(Records for finding displayed items)
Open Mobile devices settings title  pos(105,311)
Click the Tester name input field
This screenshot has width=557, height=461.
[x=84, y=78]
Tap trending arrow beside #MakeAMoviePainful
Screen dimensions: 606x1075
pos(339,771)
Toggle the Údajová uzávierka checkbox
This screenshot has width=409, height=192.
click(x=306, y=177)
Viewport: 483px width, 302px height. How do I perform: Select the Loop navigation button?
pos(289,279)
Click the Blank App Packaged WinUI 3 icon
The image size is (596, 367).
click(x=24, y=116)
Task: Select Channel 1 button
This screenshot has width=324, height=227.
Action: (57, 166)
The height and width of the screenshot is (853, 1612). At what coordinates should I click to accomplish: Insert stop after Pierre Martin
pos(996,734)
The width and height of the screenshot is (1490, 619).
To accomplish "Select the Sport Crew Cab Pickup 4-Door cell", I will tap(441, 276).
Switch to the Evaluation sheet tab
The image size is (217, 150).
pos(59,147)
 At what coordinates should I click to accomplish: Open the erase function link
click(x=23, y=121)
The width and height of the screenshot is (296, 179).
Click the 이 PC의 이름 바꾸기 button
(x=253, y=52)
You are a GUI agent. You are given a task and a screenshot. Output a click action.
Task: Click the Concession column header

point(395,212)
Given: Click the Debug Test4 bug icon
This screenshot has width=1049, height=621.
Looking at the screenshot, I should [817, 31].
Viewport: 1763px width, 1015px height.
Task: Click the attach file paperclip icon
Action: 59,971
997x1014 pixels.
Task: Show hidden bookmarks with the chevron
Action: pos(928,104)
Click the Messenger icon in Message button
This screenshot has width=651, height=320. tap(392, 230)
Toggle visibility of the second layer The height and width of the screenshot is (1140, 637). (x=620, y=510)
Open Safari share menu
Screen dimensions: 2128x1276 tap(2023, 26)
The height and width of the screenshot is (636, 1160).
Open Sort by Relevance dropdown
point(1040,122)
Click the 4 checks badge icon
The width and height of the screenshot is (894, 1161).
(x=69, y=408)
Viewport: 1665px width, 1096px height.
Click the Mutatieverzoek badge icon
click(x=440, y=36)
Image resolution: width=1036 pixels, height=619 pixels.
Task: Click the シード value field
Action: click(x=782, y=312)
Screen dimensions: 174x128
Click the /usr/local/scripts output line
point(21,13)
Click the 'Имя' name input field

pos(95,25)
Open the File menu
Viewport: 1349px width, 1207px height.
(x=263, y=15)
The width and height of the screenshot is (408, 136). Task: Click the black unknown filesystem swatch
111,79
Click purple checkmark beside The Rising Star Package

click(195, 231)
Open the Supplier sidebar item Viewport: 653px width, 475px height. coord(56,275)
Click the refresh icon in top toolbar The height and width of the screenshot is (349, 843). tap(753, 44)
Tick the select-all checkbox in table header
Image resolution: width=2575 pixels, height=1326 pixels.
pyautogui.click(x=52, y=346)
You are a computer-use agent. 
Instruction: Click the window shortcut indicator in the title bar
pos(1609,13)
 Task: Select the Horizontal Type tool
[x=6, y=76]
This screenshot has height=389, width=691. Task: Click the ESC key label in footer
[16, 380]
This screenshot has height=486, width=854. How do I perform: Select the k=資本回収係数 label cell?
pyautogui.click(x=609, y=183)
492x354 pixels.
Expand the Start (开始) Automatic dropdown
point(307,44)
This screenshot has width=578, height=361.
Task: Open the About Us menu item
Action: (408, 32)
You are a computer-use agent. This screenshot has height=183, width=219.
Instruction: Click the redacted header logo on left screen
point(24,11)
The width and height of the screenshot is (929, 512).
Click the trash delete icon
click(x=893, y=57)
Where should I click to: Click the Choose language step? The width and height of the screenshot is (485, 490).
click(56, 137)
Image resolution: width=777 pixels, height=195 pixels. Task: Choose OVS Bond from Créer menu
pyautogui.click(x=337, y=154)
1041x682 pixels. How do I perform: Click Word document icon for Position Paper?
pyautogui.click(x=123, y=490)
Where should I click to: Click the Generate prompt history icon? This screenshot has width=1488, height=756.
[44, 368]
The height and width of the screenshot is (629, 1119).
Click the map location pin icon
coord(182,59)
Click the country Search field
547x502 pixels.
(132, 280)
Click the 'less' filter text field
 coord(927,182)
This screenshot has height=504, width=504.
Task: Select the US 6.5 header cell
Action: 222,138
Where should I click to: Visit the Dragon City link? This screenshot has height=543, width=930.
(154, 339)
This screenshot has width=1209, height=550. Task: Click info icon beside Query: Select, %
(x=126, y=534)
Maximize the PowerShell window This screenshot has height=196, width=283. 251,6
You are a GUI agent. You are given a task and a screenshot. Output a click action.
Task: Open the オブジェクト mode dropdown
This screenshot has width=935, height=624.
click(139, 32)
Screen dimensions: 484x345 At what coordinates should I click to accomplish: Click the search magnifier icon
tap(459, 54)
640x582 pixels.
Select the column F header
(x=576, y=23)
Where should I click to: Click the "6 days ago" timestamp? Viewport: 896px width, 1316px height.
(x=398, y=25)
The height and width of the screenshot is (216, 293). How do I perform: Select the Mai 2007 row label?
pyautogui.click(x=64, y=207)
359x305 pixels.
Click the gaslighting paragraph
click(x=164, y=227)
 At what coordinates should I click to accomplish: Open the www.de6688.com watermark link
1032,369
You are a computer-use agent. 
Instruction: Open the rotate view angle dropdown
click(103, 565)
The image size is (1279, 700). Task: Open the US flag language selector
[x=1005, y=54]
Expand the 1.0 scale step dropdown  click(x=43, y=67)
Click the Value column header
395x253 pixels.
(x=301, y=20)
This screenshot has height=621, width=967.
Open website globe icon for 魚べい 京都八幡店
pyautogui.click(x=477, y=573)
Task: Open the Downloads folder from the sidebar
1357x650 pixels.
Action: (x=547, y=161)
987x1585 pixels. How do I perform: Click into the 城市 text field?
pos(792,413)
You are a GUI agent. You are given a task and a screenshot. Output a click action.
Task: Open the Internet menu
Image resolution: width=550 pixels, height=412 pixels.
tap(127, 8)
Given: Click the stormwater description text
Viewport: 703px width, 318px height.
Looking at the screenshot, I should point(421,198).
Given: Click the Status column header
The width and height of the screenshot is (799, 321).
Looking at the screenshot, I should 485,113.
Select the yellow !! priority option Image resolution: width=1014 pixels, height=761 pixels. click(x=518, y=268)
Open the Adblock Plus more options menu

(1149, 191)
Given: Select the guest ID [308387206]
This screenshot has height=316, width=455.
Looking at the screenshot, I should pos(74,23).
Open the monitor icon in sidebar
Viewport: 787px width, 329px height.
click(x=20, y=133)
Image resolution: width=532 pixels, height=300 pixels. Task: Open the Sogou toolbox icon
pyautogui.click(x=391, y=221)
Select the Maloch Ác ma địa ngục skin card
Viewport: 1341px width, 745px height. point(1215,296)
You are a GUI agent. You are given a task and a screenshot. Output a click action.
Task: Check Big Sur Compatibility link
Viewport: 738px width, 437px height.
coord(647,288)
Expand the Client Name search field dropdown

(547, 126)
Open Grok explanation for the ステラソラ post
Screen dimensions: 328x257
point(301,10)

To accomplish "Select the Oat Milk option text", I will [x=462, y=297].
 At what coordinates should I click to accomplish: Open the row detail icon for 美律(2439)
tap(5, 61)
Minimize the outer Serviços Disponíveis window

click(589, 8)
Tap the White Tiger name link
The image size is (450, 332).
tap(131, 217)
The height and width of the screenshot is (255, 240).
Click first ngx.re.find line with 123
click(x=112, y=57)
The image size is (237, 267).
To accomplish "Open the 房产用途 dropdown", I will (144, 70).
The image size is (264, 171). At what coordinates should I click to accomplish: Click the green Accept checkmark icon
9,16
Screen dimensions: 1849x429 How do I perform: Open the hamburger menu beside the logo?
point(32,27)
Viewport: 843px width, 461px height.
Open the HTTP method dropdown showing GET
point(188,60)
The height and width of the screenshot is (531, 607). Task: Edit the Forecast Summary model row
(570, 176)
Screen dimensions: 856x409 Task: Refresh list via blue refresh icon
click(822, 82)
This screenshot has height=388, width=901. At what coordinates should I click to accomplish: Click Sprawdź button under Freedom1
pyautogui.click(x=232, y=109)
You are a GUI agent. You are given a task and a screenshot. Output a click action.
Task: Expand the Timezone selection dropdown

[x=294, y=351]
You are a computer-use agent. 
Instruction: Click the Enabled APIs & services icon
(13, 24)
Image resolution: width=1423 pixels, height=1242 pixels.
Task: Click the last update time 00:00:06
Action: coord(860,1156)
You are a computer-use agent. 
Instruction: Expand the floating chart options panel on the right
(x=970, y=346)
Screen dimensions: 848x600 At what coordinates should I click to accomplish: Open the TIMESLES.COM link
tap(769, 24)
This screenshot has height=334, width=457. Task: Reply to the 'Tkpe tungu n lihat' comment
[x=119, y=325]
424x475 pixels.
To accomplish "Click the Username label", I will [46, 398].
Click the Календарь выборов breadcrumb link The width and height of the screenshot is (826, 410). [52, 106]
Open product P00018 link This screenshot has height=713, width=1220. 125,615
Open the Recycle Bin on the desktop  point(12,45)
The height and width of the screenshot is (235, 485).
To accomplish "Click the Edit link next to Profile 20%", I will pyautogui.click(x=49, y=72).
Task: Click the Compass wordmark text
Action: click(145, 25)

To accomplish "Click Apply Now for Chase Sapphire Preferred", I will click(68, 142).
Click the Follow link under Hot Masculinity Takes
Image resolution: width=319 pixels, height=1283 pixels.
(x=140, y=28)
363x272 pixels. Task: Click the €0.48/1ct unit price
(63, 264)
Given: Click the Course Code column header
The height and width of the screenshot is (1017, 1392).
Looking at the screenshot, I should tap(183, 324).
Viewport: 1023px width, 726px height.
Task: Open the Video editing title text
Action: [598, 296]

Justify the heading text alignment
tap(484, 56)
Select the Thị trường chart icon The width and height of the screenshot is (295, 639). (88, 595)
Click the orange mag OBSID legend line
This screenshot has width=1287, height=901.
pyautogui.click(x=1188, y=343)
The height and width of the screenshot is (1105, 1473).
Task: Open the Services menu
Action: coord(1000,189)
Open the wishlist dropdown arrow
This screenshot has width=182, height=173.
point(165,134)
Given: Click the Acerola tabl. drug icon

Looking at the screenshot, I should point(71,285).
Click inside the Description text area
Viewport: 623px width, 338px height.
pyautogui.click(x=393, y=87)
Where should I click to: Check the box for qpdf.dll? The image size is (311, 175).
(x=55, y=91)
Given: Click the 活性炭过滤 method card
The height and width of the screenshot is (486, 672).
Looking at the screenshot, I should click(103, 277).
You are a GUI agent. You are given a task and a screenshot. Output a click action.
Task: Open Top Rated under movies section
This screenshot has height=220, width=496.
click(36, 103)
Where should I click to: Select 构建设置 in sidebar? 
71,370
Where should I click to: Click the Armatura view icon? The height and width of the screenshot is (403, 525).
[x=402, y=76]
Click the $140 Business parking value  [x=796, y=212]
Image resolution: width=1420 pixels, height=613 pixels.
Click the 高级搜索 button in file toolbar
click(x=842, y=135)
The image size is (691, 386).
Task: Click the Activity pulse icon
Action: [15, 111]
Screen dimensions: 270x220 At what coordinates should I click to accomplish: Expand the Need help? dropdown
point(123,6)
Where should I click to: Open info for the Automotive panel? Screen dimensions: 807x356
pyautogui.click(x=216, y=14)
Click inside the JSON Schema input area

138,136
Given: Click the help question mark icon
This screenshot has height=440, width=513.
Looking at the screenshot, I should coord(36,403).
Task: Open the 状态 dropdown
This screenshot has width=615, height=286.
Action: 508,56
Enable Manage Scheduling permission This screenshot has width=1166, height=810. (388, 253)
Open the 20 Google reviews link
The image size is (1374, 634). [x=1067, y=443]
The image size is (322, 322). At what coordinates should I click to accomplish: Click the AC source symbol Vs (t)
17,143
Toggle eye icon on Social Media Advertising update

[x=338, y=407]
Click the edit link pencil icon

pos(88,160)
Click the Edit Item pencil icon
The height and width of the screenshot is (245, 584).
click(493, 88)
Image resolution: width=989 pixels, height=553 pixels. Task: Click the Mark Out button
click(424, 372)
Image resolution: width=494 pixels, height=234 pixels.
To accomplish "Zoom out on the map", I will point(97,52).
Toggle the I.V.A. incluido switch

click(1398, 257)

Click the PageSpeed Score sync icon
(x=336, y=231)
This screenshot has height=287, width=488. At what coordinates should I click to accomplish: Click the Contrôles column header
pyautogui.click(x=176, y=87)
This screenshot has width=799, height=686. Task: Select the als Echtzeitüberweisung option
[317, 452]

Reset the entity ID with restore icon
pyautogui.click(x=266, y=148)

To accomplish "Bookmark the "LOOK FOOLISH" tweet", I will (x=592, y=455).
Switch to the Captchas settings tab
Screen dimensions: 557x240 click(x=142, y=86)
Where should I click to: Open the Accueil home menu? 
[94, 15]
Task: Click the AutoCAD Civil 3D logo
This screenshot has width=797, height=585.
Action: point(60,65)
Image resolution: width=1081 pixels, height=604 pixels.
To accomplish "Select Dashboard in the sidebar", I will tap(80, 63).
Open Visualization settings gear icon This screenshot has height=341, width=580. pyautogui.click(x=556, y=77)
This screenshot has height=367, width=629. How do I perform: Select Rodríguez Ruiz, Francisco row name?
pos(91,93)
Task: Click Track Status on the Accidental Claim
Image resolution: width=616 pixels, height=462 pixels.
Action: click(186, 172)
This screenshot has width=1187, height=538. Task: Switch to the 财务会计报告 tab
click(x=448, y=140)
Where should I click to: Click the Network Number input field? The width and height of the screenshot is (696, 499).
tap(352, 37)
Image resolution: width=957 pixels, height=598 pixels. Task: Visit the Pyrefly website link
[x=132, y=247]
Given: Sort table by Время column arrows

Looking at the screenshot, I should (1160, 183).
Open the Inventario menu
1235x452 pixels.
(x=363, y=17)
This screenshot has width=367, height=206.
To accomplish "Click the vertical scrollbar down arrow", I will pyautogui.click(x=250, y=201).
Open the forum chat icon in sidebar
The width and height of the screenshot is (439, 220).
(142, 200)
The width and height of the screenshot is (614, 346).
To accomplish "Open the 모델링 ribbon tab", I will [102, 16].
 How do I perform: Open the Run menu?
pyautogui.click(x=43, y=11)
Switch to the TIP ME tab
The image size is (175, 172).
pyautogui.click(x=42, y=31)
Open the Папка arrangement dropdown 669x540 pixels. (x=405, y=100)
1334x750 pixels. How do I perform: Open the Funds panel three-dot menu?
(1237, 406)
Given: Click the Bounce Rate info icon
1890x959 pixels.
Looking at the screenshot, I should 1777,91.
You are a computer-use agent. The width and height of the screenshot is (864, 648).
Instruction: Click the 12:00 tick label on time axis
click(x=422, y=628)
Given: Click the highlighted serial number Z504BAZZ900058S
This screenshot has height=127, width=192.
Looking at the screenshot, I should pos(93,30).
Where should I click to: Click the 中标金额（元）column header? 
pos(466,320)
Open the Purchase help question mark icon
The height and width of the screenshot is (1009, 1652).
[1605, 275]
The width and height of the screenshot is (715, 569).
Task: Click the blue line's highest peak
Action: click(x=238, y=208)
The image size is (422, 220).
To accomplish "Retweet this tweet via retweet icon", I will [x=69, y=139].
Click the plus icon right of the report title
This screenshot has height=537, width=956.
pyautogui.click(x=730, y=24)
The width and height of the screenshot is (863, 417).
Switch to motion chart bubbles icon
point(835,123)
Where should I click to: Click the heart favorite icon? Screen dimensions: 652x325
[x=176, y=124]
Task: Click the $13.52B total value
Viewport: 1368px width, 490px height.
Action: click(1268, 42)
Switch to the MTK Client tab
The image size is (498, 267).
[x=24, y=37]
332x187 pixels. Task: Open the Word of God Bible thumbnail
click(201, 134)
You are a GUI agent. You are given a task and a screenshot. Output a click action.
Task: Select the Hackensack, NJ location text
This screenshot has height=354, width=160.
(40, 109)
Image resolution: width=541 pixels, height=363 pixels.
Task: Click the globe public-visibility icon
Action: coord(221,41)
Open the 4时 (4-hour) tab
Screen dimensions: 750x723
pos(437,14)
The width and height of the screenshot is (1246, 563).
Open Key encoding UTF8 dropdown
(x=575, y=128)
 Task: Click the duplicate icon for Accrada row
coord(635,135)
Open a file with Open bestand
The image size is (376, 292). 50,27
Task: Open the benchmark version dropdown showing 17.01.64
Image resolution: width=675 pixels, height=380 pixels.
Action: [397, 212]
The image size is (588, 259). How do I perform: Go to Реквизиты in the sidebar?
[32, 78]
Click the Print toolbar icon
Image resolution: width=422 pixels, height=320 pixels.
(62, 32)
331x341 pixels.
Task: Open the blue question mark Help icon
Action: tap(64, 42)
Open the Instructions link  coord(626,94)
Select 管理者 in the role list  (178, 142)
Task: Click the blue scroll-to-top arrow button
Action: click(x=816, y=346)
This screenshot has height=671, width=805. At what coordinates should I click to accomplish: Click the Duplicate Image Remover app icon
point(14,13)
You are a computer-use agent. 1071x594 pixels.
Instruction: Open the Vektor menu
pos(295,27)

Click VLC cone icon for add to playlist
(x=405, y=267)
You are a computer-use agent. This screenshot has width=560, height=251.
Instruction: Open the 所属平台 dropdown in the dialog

(What you will do): Write out the lines from the line with "Justify the heading text alignment" to the line with "Action: coord(1000,189)", substituting "title" for "heading" and keeping everything else the same.

(Answer to the exercise):
Justify the title text alignment
tap(484, 56)
Select the Thị trường chart icon The width and height of the screenshot is (295, 639). (88, 595)
Click the orange mag OBSID legend line
This screenshot has width=1287, height=901.
pyautogui.click(x=1188, y=343)
The height and width of the screenshot is (1105, 1473).
Task: Open the Services menu
Action: coord(1000,189)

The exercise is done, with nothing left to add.